**EXCERPT**
-------------------------

On November 30, 2016, Plaintiffs served their Third Set of Requests for Production of Documents, including Plaintiffs’ Document Request No. 163, which sought: “Any and all employee files for any employee who was employed by you during the period of January 1, 2008 through the present.” (Lawrie Aff., Exh. E, [Docket No. 127-1], 45, 51-52). Defendants responded to Plaintiffs’ Third Set of Requests for Production of Documents on December 30, 2016. (Id. at Exh. I, [Docket No. 127-1], 78).
 
On February 1, 2017, the parties filed multiple motions, including Plaintiffs’ Motion to Compel Discovery Responses, which in relevant part generically asked this Court to: order Defendants to fully respond to all of Plaintiffs’ Interrogatories and Document Requests and supplement any previous responses within 10 days of the Court's order. (Motion to Compel, [Docket No. 122], 2). For their part, Defendants filed a Motion for Protective Order, [Docket No. 123], asking the Court to hold that Defendants do not have to produce further ESI to Plaintiffs. (Id. at 2).
 
On February 9, 2017, Defendants produced to Plaintiffs three boxes of documents that had been considered in connection with Defendants’ expert report. (Chase Dec., [Docket No. 176], 2).
 
This Court held a Motions Hearing on all of the pending discovery Motions on February 15, 2017. (Order, [Docket No. 149], 1). At that Motions Hearing, as relevant to the Motion currently before this Court, “Plaintiffs stated on the record at the Motions Hearing that all paper documents have been produced and that Plaintiffs are no longer moving to compel production of additional paper documents.” (Id. at 45).
 
Defendants now assert that after the Motions Hearing, they reviewed their production of documents to date and discovered additional documents that had not yet been produced—further documents which had been considered in connection with Defendants’ expert report, as well as three boxes of employee files that had been “inadvertently excluded from the December 30, 2016” document production. (Chase Dec., [Docket No. 176], 2-3). Thus, on Friday, February 17, 2017, Defendants’ counsel's legal assistant emailed Plaintiffs’ counsel and informed her that Defense counsel had uploaded additional supplemental discovery documents to the electronic portal and that there were “4 additional banker's boxes available in [Defense counsel's] office for inspection and/or copying.” (Lawrie Aff., Exh. E, [Docket No. 164-4], 91).
 
On Sunday, February 19, 2017, Plaintiffs’ counsel replied by email, asserting that Plaintiffs would pick up the documents the following morning and further stating that due to the document production, Plaintiffs intended to postpone the seven depositions scheduled for the following week until Plaintiffs had reviewed the documents and obtained certification from Defendants that all responsive paper documents had been produced. In addition, Plaintiffs indicated that they intended to contact the Court to request a telephone conference. (Id., Exh. F, [Docket No. 164-4], 93). Defendants’ counsel responded by email the same day and asserted that there was no need to cancel the upcoming depositions, for which some deponents had already arrived by plane, because Plaintiffs had been “in possession and aware of the four bankers boxes before the hearing last week” and the documents contained therein “relate to the expert report, an expert [Plaintiffs] have chosen not to depose.” (Id.).

-------------------------

**ROWS**
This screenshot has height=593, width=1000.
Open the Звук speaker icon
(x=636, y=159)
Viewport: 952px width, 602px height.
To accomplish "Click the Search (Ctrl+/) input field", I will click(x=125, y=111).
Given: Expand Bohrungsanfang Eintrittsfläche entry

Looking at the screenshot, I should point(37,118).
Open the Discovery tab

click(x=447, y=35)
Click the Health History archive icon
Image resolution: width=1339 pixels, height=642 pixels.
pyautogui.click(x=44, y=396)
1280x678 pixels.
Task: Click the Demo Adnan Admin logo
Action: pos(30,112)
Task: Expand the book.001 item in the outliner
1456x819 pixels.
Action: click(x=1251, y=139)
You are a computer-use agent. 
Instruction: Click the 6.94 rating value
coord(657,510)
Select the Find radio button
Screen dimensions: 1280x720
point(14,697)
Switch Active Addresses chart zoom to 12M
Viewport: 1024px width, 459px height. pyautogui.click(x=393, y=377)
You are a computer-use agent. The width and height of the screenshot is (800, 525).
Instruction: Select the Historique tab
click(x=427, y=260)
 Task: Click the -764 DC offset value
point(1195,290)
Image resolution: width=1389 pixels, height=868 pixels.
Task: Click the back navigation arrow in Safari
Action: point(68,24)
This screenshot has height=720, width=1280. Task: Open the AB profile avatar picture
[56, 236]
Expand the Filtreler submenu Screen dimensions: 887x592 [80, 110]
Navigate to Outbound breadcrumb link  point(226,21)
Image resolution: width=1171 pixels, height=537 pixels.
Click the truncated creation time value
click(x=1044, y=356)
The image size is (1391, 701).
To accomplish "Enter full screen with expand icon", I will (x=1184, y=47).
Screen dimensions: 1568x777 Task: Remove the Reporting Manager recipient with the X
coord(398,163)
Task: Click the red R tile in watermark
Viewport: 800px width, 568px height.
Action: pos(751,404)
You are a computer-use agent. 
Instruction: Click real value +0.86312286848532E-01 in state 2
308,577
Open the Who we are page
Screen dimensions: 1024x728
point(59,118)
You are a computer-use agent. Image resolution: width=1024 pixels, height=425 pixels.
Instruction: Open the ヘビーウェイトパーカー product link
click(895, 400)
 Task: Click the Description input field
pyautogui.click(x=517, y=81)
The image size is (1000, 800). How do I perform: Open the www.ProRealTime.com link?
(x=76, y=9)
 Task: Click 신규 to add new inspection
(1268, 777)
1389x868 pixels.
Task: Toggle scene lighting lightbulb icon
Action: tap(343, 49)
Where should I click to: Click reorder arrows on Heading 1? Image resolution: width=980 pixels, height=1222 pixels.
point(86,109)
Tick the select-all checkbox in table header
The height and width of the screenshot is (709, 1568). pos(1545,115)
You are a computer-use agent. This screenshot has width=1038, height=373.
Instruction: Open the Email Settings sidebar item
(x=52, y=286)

-------------------------

**PARTS OF THE EXERCISE**
(a) According to the excerpt on the discovery dispute, on what date did Defendants produce three boxes of documents considered in connection with their expert report?
(b) Write the next portion of the excerpt on the discovery dispute, picking up after its final sentence.

**PER-TASK ANSWERS**
(a) February 9, 2017

(b)
 
*6 Plaintiffs retrieved the boxes of documents from Defense counsel's office on Monday, February 20, 2017. (Chase Dec., [Docket No. 176], 3). Plaintiffs contend that the boxes contained previously unproduced employee files for approximately 1,322 employees. (Lawrie Aff., [Docket No. 164], 4; Id. at Exh. N, [Docket No. 164-5], 13-41).
 
On Tuesday, February 21, 2017, Plaintiffs’ counsel emailed Defendants’ counsel and asked for written certification that Defendants “have provided all paper documents that they believe are responsive to Plaintiffs’ outstanding discovery requests and Rule 26” or, in the alternative, an inventory and estimate of the volume of documents remaining to be produced, along with an anticipated date of production. (Id. at Exh. G, [Docket No. 164-4], 96). Plaintiffs also asked Defendants to explain: their representation to the Court at the Motions Hearing that all responsive paper documents had been produced,[4] their assertion that Plaintiffs had possession of the most recently produced boxes of documents prior to the Motions Hearing, and their assertion that those documents relate to the expert report. (Id.).
 
At this point, Defendants’ counsel realized that his previous statement regarding Plaintiffs’ prior possession of the documents was incorrect. Therefore, on February 22, 2017, Defense counsel emailed Plaintiffs’ counsel and acknowledged as much. (Id. at Exh. H, [Docket No. 164-4], 100). He stated that he had erroneously believed Plaintiffs’ reference to boxes of documents in the February 19, 2017, email was referring to the boxes of documents produced on February 9, 2017. (Id. at 101) Defense counsel also asserted that only 3 of the 4 bankers boxes retrieved by Plaintiffs on February 20, 2017, contained additional documents; one of the boxes contained only documents that also had been produced to Plaintiffs in an earlier production. (Id.). Defense counsel further stated that the previously undisclosed documents were being produced at this time because they had been inadvertently overlooked during the previous production. (Id. at 100-01). Defense counsel asserted:
With the production of the documents last Friday, Defendants have produced all non-electronic documents that they believe are responsive to Plaintiffs’ discovery requests and Rule 26. We take our discovery obligations seriously and will continue to triple check that all those papers have been produced and if we find more odds and ends we will get those to you as is our duty, but I do not expect that you'll be getting any more boxes of responsive documents.
(Id.).
 
Plaintiffs’ counsel replied by email the same day, contending that the production showed the falsity of (1) Defendants’ statement in its Memorandum in Opposition to Plaintiffs’ Motion to Compel that Defendants had provided a complete inventory of all responsive documents other than a handful of boxes located in Pennsylvania; (2) Defendants’ statement therein that they had met their discovery obligations; and (3) Defendants’ “statement” at the February 15, 2017, Motions Hearing that all paper documents had been produced. (Id. at 100). Plaintiffs demanded that Defendants contact the Court to correct the record. (Id.).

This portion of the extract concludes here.